## Task to complete
Within the data that follows, set down exactly the lines from the one containing "Task: Click the server list icon" through the one containing "This screenshot has height=326, width=327.", both ends included.

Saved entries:
▼▼▼

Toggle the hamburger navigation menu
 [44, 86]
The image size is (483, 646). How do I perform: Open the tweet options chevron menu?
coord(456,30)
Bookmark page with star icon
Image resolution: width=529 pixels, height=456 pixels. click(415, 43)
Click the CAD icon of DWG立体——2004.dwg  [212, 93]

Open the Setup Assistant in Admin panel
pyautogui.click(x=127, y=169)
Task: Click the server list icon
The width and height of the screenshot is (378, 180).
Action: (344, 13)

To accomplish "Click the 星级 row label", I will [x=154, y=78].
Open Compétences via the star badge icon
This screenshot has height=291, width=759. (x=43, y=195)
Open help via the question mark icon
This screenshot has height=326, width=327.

▲▲▲
▼▼▼

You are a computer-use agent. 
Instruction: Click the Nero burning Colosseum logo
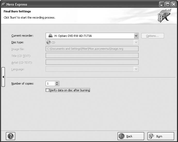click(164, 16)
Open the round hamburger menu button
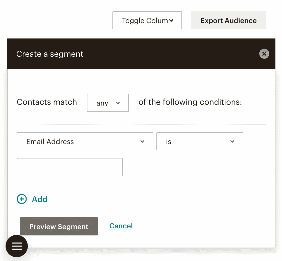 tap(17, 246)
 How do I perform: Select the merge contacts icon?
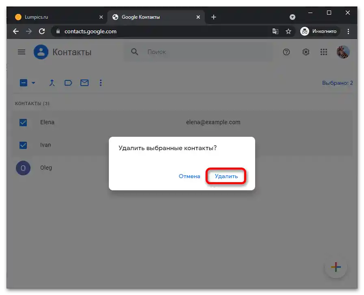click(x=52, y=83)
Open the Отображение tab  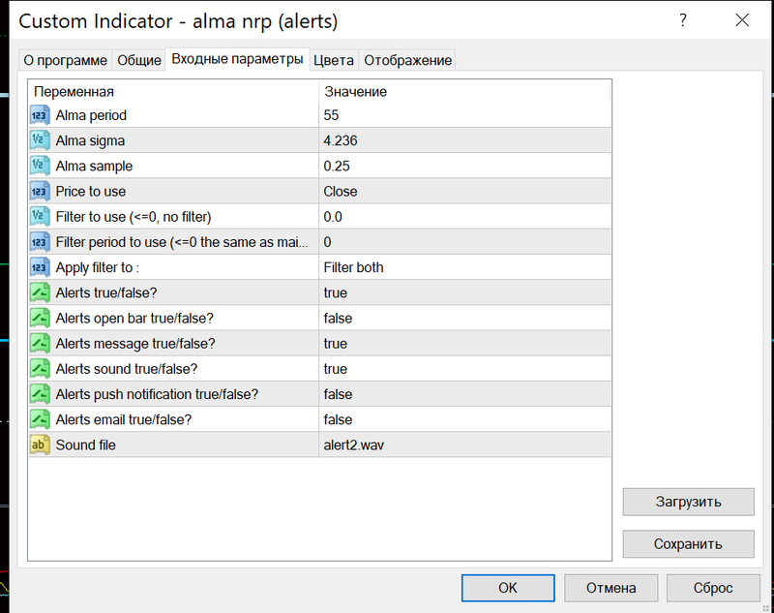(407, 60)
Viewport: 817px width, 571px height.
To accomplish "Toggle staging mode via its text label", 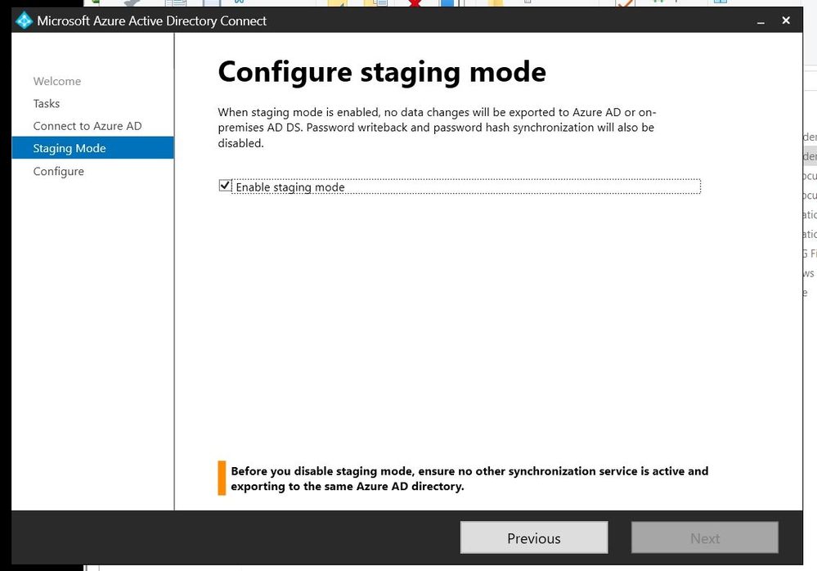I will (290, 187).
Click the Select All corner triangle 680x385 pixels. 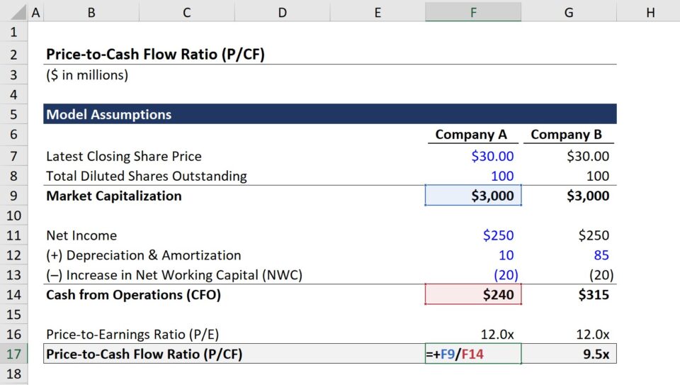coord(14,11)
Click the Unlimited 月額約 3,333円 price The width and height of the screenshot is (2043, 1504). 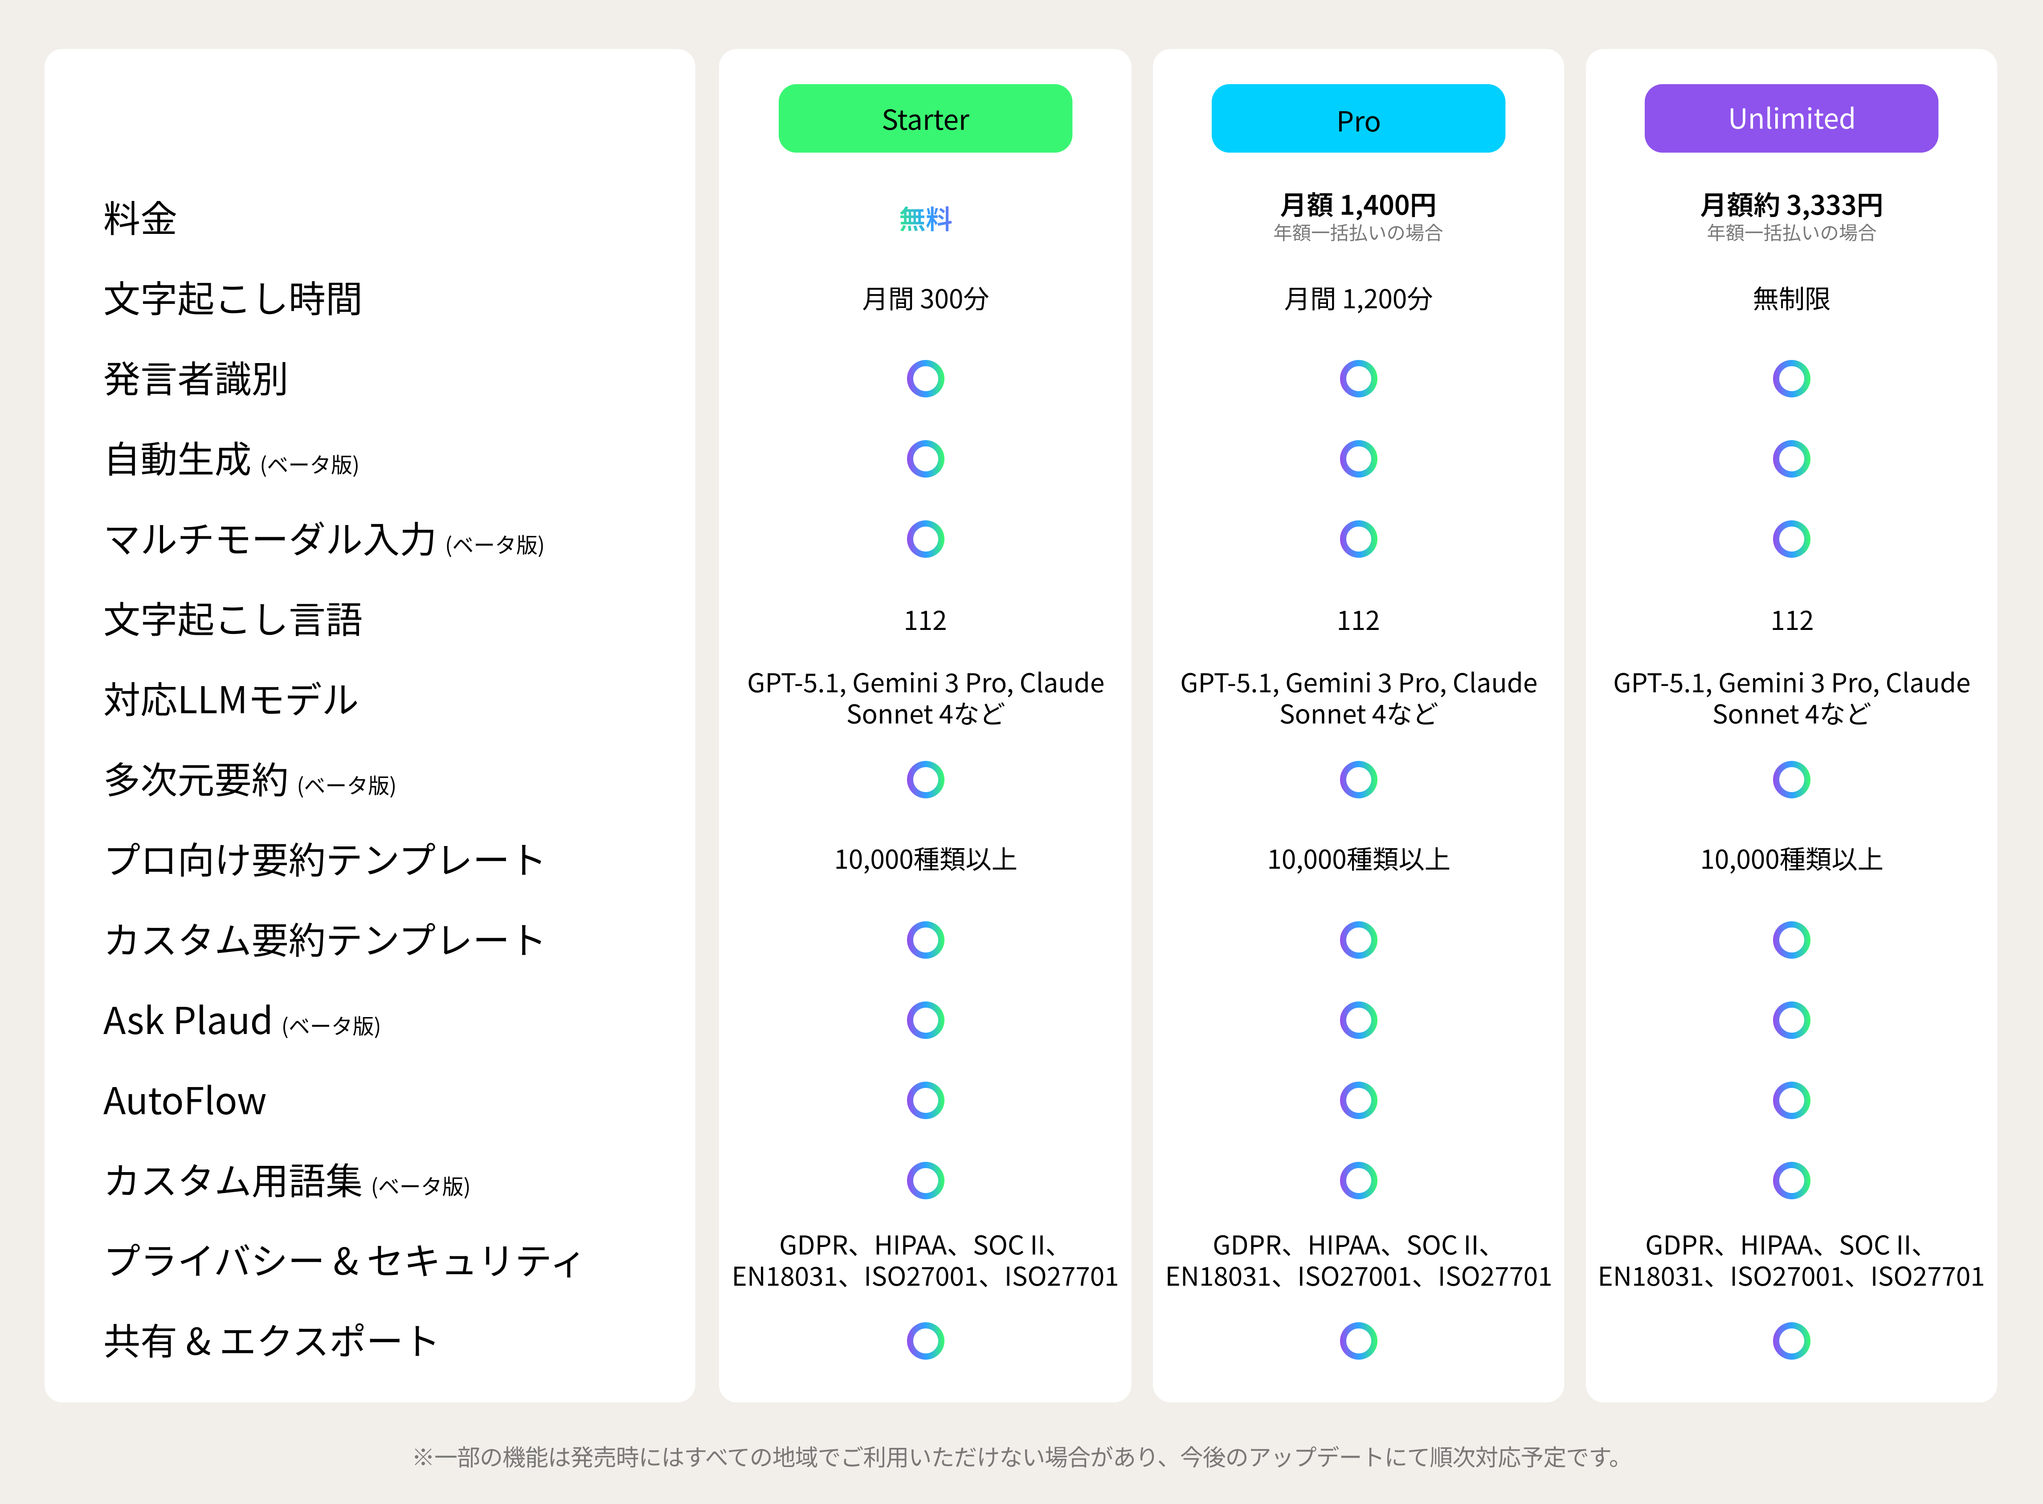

▲▲▲

## Exercise result
Task: Click the server list icon
The width and height of the screenshot is (378, 180).
Action: (344, 13)

To accomplish "Click the 星级 row label", I will [x=154, y=78].
Open Compétences via the star badge icon
This screenshot has height=291, width=759. (x=43, y=195)
Open help via the question mark icon
This screenshot has height=326, width=327.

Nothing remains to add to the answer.